Valga adelantar que ciertamente la independencia de América Latina
se ubica, dice Guerra, «en el ciclo de las revoluciones burguesas o
modernas, orientadas a eliminar los obstáculos al avance capitalista»
(p. 12). En ese sentido, está claro que el pueblo y sus
reivindicaciones, máxime si son negros e indios, mujeres y pobres en
general, son obstáculos al avance del capital, y las revoluciones, palos
atravesados en los rayos de la rueda.
Esta mirada puede ser controversial pero ayuda a explicar por qué
Haití fue la primera nación en conquistar su independencia. Había allí,
«un mayor avance de las relaciones capitalistas» (p. 14) por tratarse
básicamente de una economía de plantación y no minera, la cual condujo
rápidamente a furiosas contradicciones «en la esfera mercantil entre los
plantadores esclavistas de las colonias y sus respectivas metrópolis».
En conclusión, los territorios con marcado interés por desembarazarse de
los controles metropolitanos eran precisamente aquellos donde existía
una clase bien definida de propietarios de plantaciones y en general de
productores agropecuarios, que necesitaban oxígeno para sus actividades
comerciales, más allá de los estancos y monopolios coloniales.
En efecto, y como lo señala Guerra citando a Humboldt, en Cuba y
Venezuela «dos industriosas colonias la agricultura ha consolidado
riquezas más considerables que todo el beneficio acumulado en el Perú»
(p. 15).

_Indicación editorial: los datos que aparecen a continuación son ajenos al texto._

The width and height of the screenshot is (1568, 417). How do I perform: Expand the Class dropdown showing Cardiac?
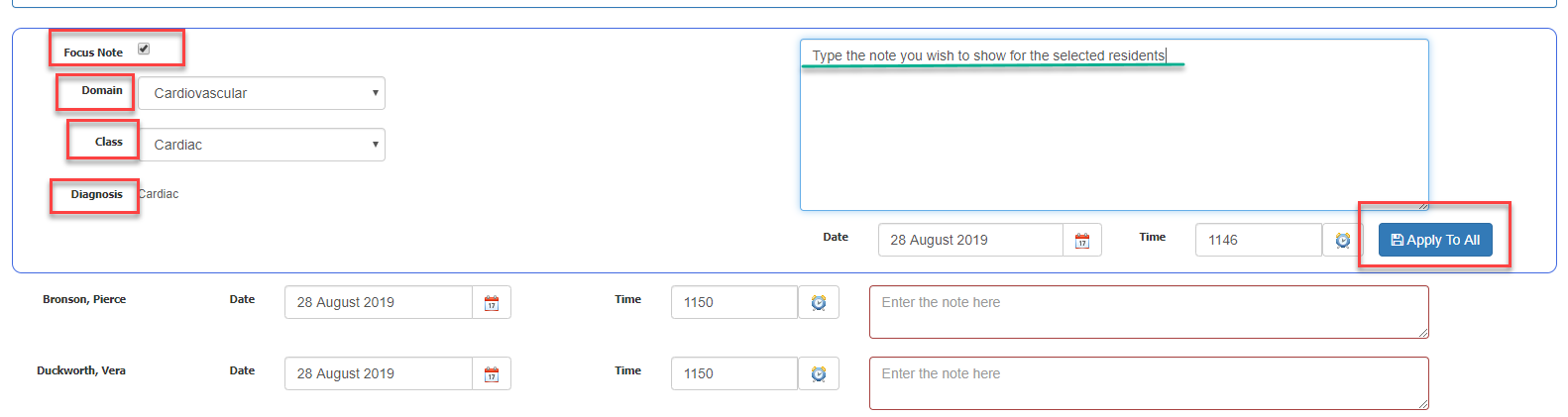(x=262, y=145)
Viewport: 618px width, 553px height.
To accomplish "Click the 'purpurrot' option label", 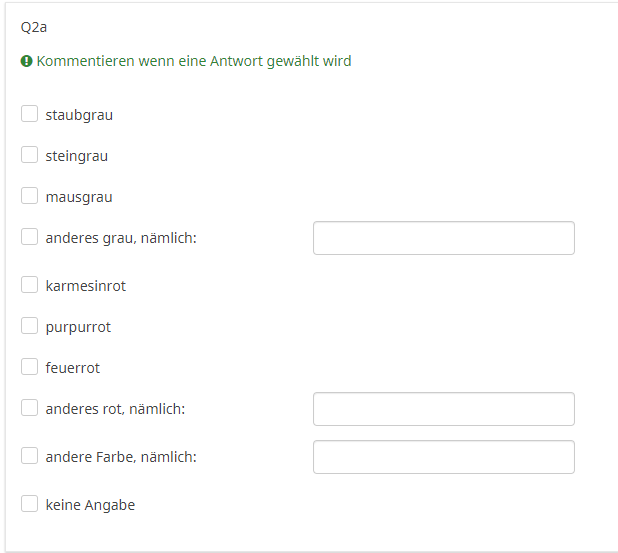I will 78,327.
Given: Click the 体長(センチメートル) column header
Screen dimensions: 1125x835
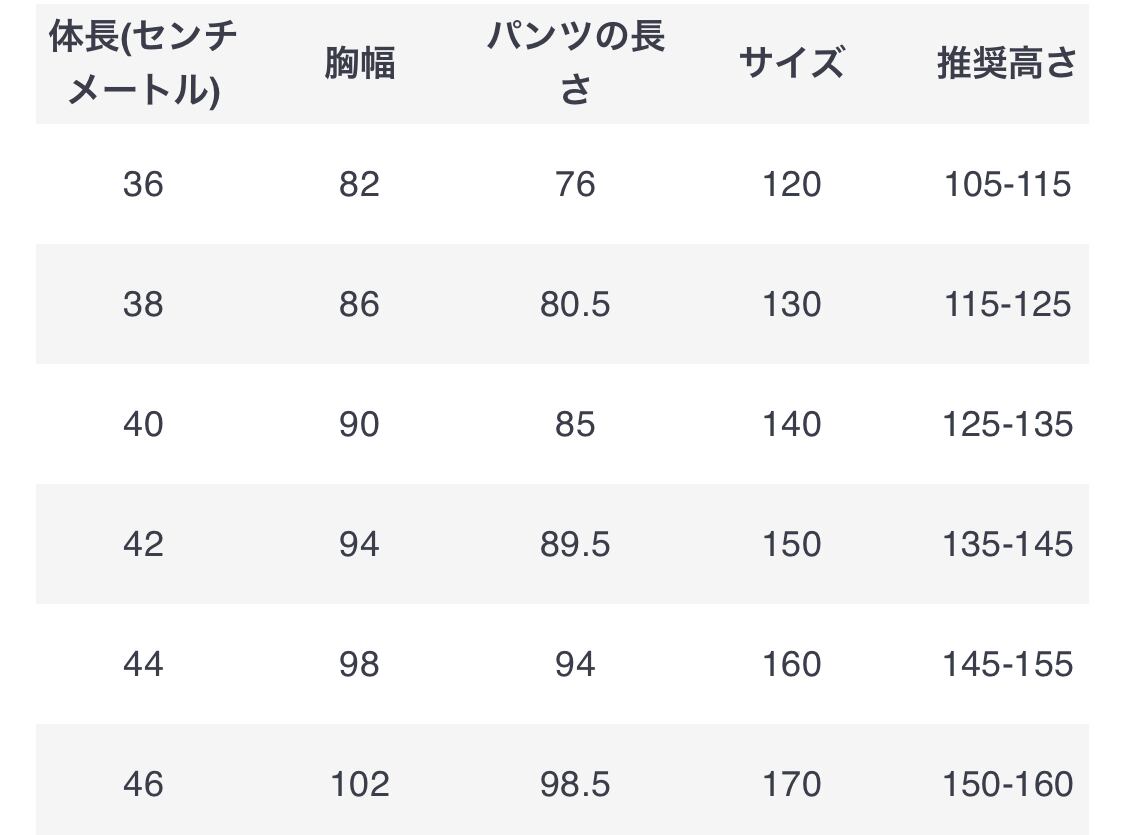Looking at the screenshot, I should tap(143, 63).
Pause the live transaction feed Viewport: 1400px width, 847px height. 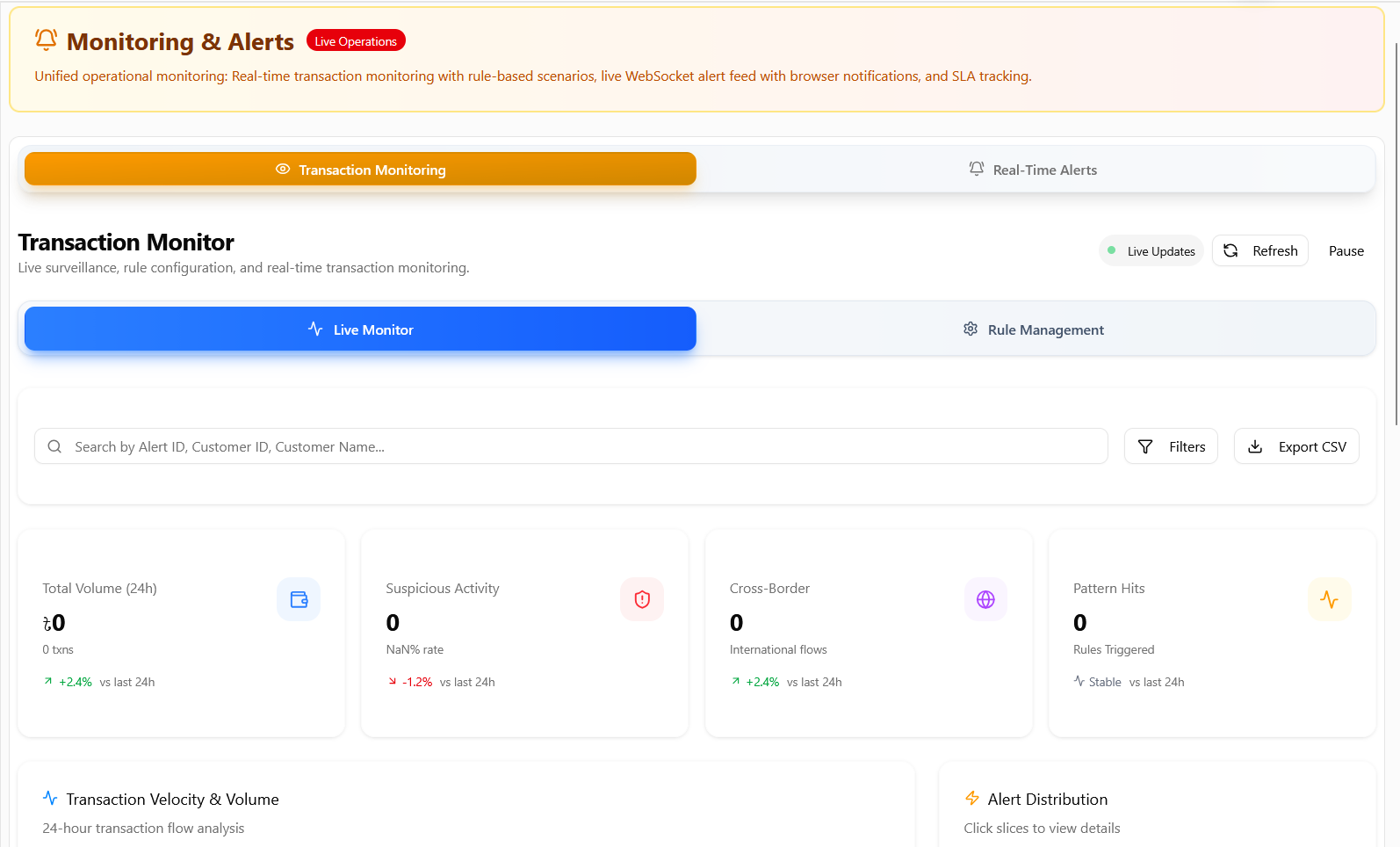1346,251
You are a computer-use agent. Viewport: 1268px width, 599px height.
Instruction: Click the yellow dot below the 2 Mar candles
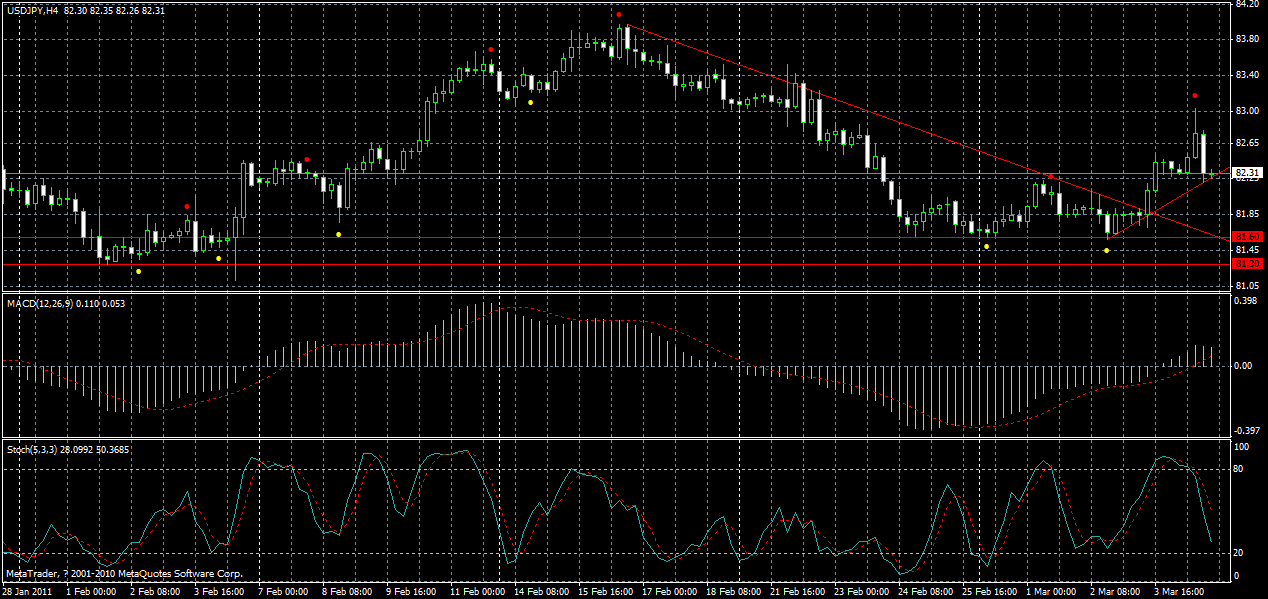(1107, 250)
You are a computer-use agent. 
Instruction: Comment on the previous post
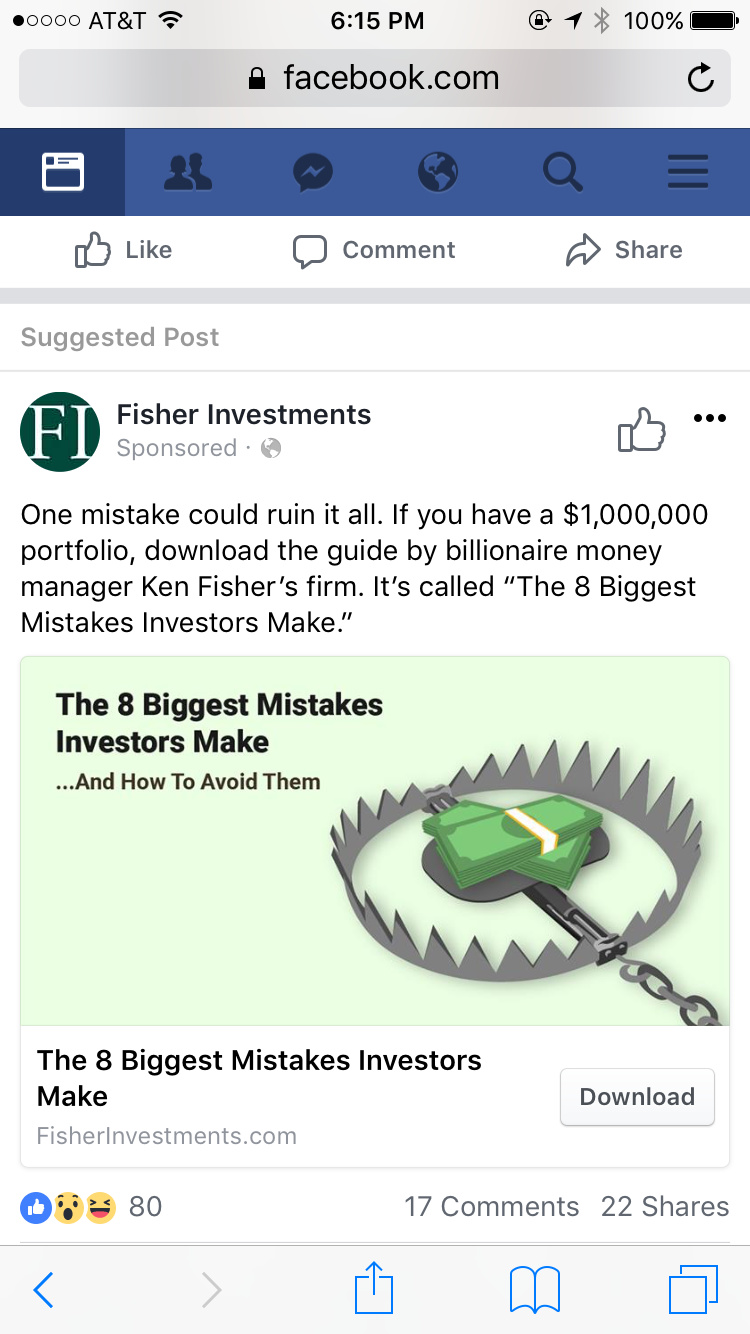tap(374, 250)
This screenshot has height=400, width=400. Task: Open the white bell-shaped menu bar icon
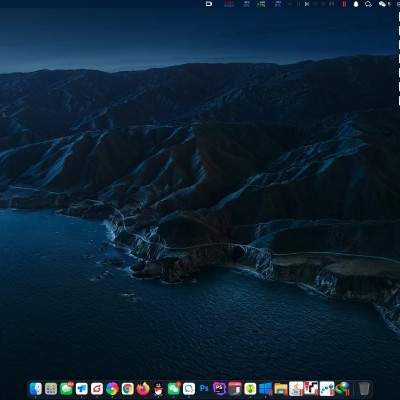pyautogui.click(x=356, y=4)
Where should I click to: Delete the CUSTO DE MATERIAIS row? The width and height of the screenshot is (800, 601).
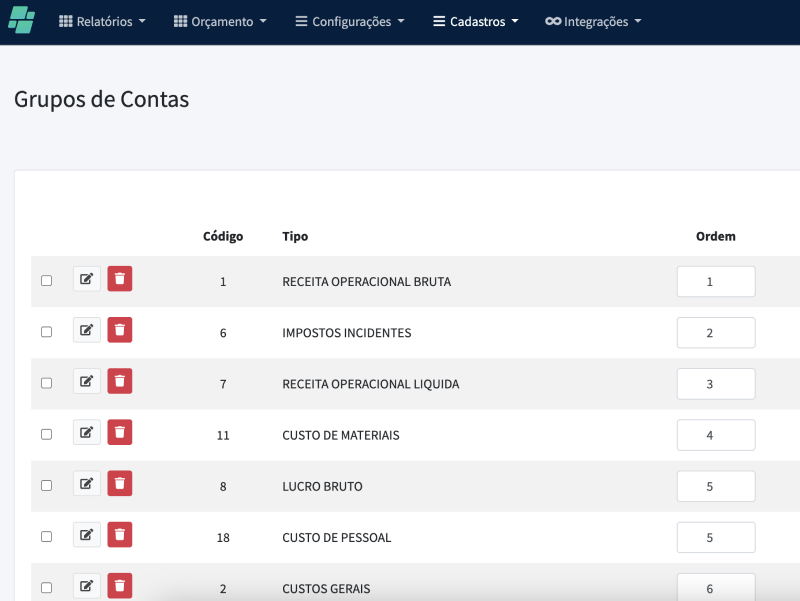120,432
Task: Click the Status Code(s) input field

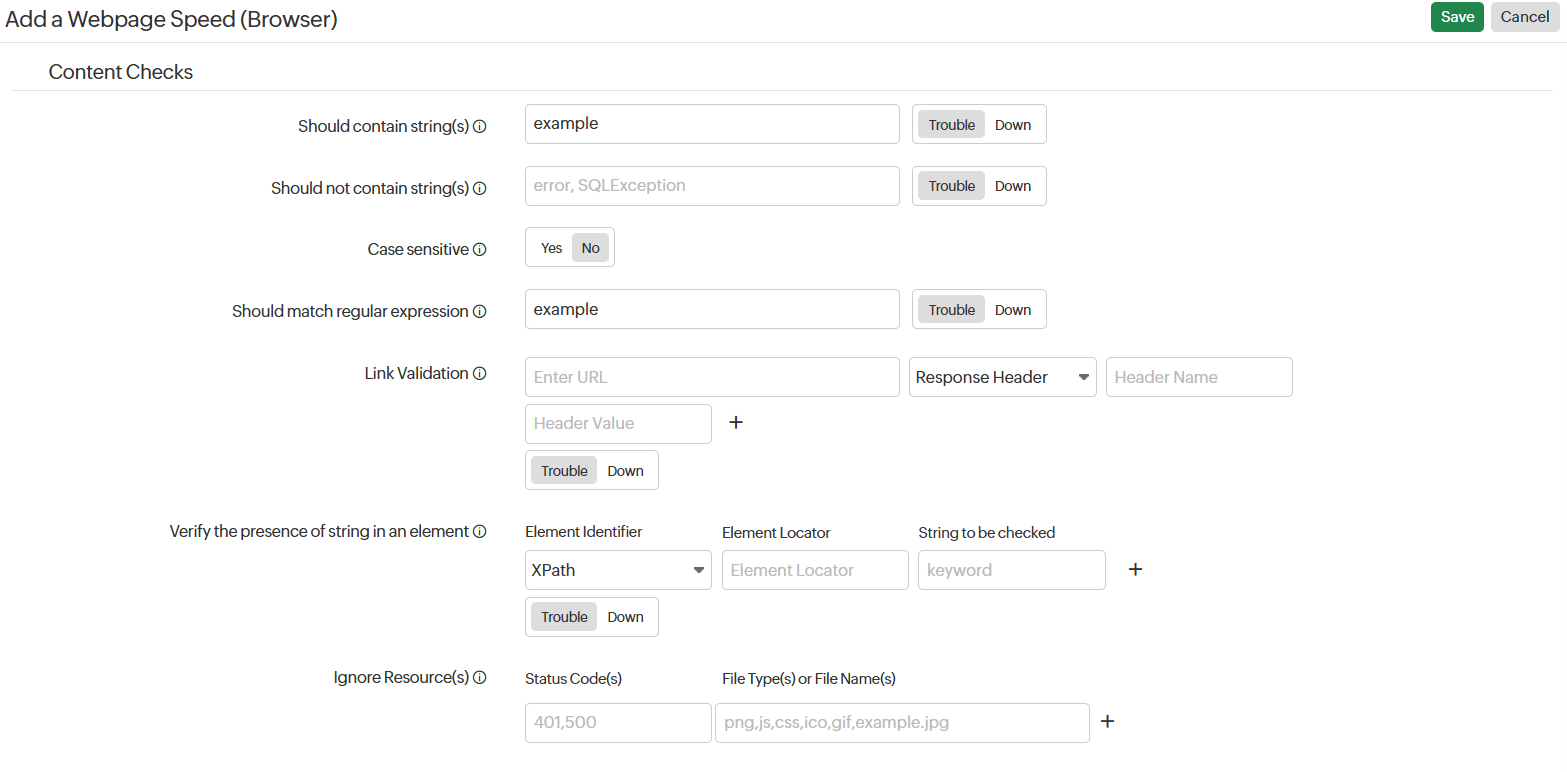Action: (x=617, y=722)
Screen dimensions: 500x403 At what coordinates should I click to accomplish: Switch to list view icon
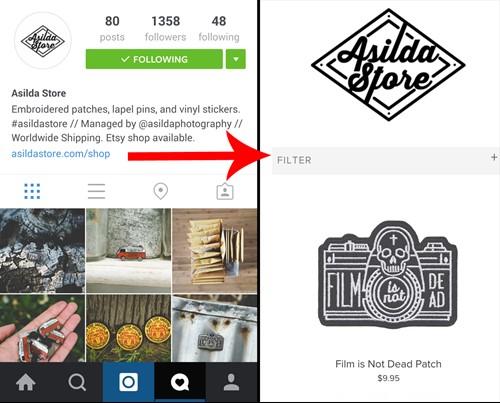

Los aires de libertad de aquellos tiempos, traían el aroma del
libre mercado... «El vertiginoso desarrollo de la economía de
exportación en Venezuela -donde a mediados del siglo XVIII ya existían
más de quinientas plantaciones en los alrededores de Caracas- y, sobre
todo, en el occidente de Cuba, llevó a conformar en estas dos colonias
las concentraciones de esclavos más significativas de toda
Hispanoamérica a principios del siglo XIX» (p. 19). De aquí a la guerra
de Independencia hará apenas un siglo.
Como si se tratara de las bases orgánicas de las actuales naciones y
sus correspondientes relaciones, Nueva Granada (hoy Colombia) aunque
desarrollará la economía de plantación, sus exportaciones en más de 80 %
eran de oro a comienzos del siglo XIX. En Perú, Virreinato minero, la
libertad de comercio será rechazada «por los mismos sectores que en
Caracas, Cartagena, La Habana y Buenos Aires la defendían como condición
para una mayor expansión mercantil» (p. 17). Se puede observar entonces
la, digámoslo así, proto-aversión de Nueva Granada y Perú a las
revoluciones independentistas impulsadas por los sectores vinculados y
dependientes de las economías de plantación y, claro está, (dicho sea de
paso) profundamente esclavistas.
«A diferencia de la situación del Perú, explica Guerra más adelante,
donde el apoyo criollo a la causa realista se fundamenta en la defensa
del viejo status quo - la mayoría de las exportaciones de este
virreinato eran de minerales-, en Cuba, descansaba en la libertad de
comercio... y el mantenimiento de la trata» (p. 153)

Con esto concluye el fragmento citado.